I'm off to Donegal for the long weekend come Thursday; me and the mini-me, Katrina having to wait 'til the weekend proper as she is working. My mother and father's 30th wedding anniversary. I'm the only one who cares, it seems. I tell a lie, the Kat cares too, but then she's had to fork out for the gifts. We sign our life insurance policies into Daniel's trust fund Thursday morning just before he and I head off - am suddenly aware of how valuable I am dead to a woman with a working knowledge of the post mortem examination. How much do I wish that I'd spent less on this anniversary now?
Whine, whine, whine. My journey of expression and growth is going well, don't you think?
People keep these damn things to whine in - that's what the internet is for. Born of a military communications network designed to share fiery pain with one's enemies, it seems it's lost none of it's core philosophy in civilian translation.
Daniel's crying.
Moments later, he's stopped. One of the beats of my heart these days; painfully arrhythmic. The question is whether, as these sporadic beats get less and less regular, the heart will start beating for itself again instead of him or stop altogether.
In a text-book case of Typical, the universe saw fit to punish me for the measliest thought crime ever committed last night.

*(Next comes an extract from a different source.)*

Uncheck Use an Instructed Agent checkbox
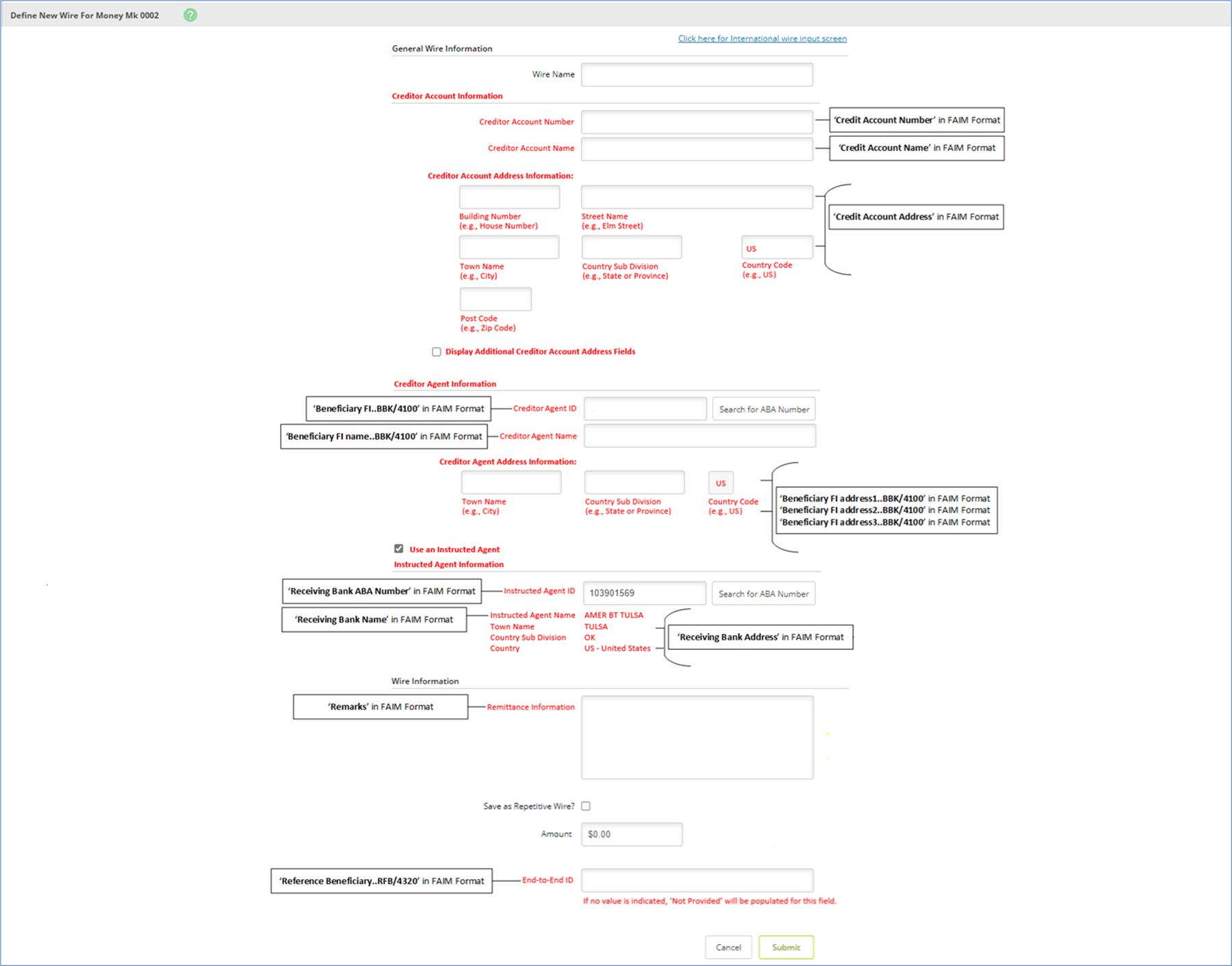1232x966 pixels. point(399,549)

Logged off here to go Tut! and Tsk! at Daredevil, opened the DVD box from Xtravision and lo and behold! 2 DVDs! Little understanding that it was a two disc set, even though this was printed on the front, methinks "Aha! They've given me two of 'em by mistakes miladdos! What if only one of them made it back to the store? Eh? Eh?" So, obviously, neither of them would read on my DVD player. Fucking universe! I mean, it wouldn't have even worked anyway, coz the assistant would check to see that they were both there when I returned it, coz she'd have the wit to check the box like it tells her to on the front! Or it could have had me nick the second CD, the one without the film on it for full on wages if sin irony. But no; I whom the fates most despise gets me whole movie taken off me. It should at least have had the decency to wait and see if I actually committed the crime first! I may have had an eleventh hour pang of remorse and seen the error of my ways and decided to follow the path of righteousness and found Jesus and formed a circle and destroyed it with love an all that.
Take comfort, Marcus Cole; it's general hostility and unfairness remains fixed and resolute.
The Kat's away.
The mouse is online which, given the kind of geek the mouse is, is as close to recreation as we'll get.

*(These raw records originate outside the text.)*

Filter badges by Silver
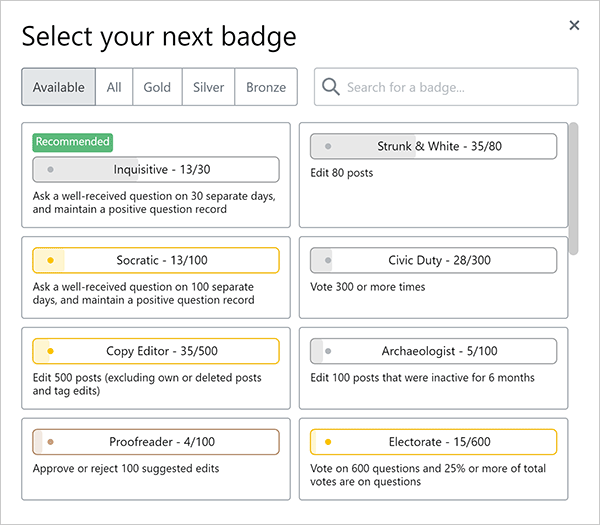This screenshot has height=525, width=600. [x=209, y=87]
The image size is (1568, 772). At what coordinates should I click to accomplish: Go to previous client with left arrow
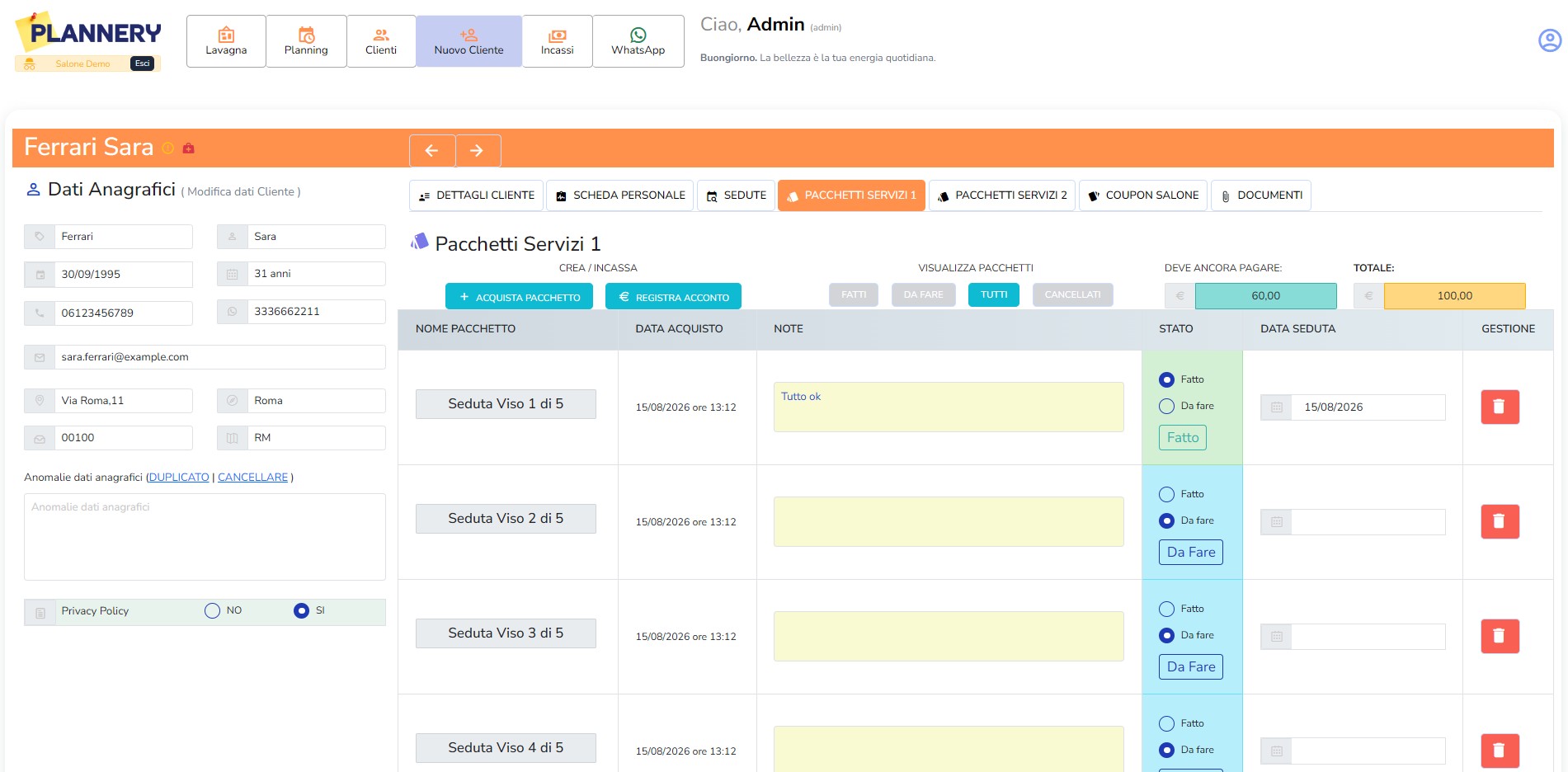tap(431, 150)
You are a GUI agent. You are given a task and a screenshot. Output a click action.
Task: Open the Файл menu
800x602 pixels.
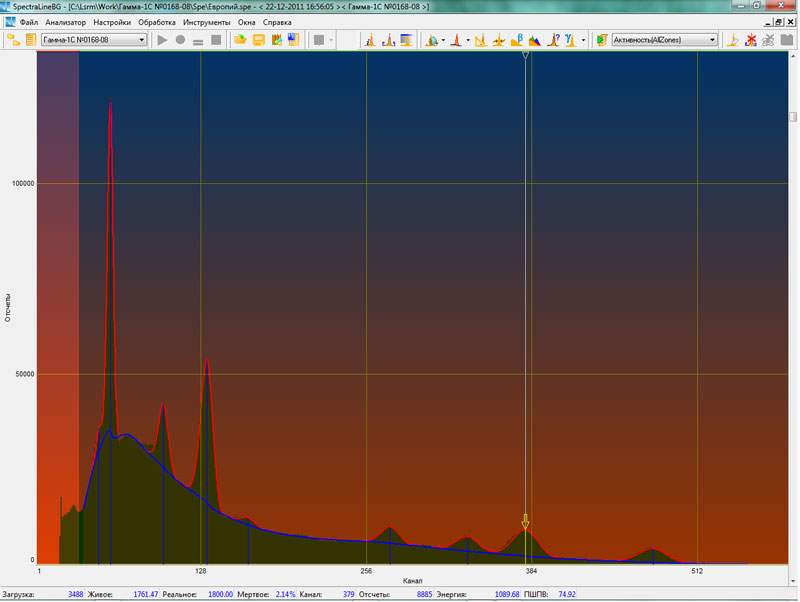pos(28,22)
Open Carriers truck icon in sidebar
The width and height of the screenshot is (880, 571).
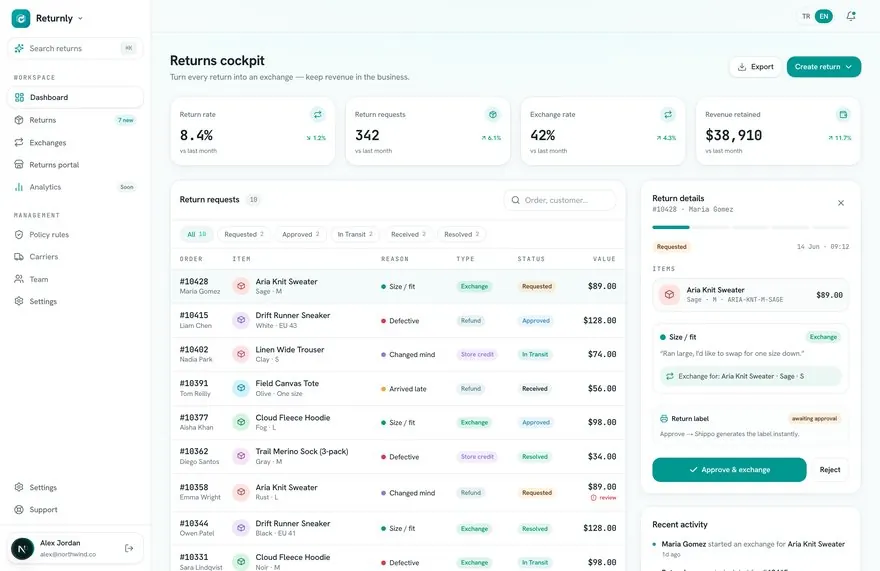pyautogui.click(x=19, y=257)
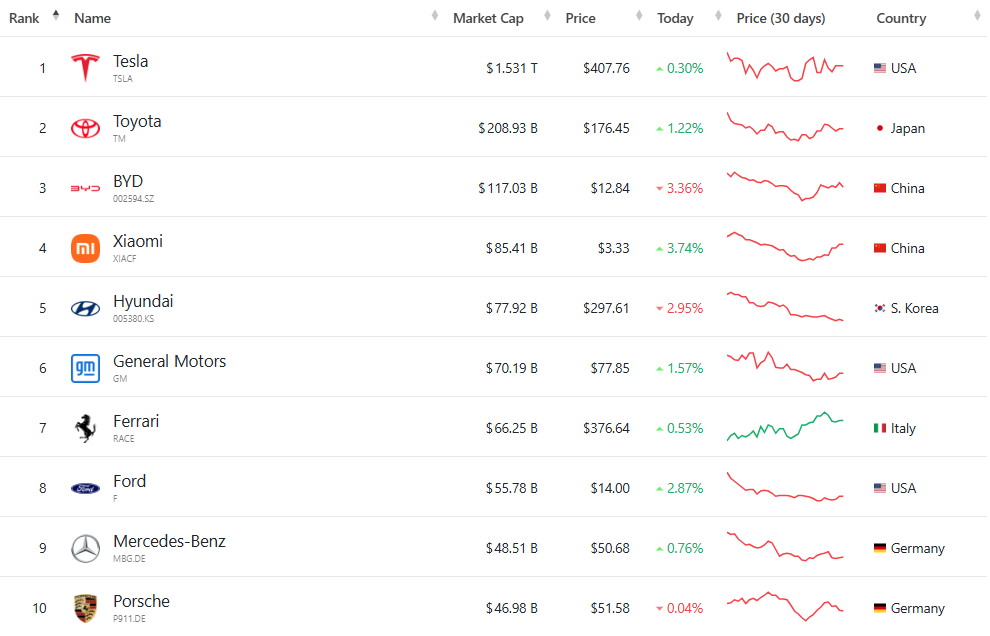Click the Hyundai logo icon

click(x=85, y=308)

I've just stopped on to check my mail and ... do this, apparently. Am about to watch Daredevil on the Kat's urging of "pick something you couldn't watch if I was there." Makes it sound like like some kinda alternate porno. Actually, since I'm only really watching it for Kevin Smith's cameo I guess it kinda is.
I read all of the collected issues of Mike Carey's Lucifer over the weekend. I highly recommend it. It's like reading Gaiman without ever having to wait for him to get to the point. Also, while Carey is in truth as much of a navel searching lover of occult conceit as Gaiman, he never allows his esoteric researches clutter or derail his plotline like they did in Sandman and certain other NG comic scripts (The Last Temptation, for example). So, double plus double plus good: find, read, loosen belt and belch appreciatively.
Why does "Haunted" (Sky1, Thursdays, 9pm) suck so much? I'm trying to stick with it but it's doing very fucking little towards finding its stride. Or a plot thicker than tissue paper. Or any character consistency. I hate the bad TV months.
Barry White died.
Nobody seemed to notice. My friend Dave had to tell me.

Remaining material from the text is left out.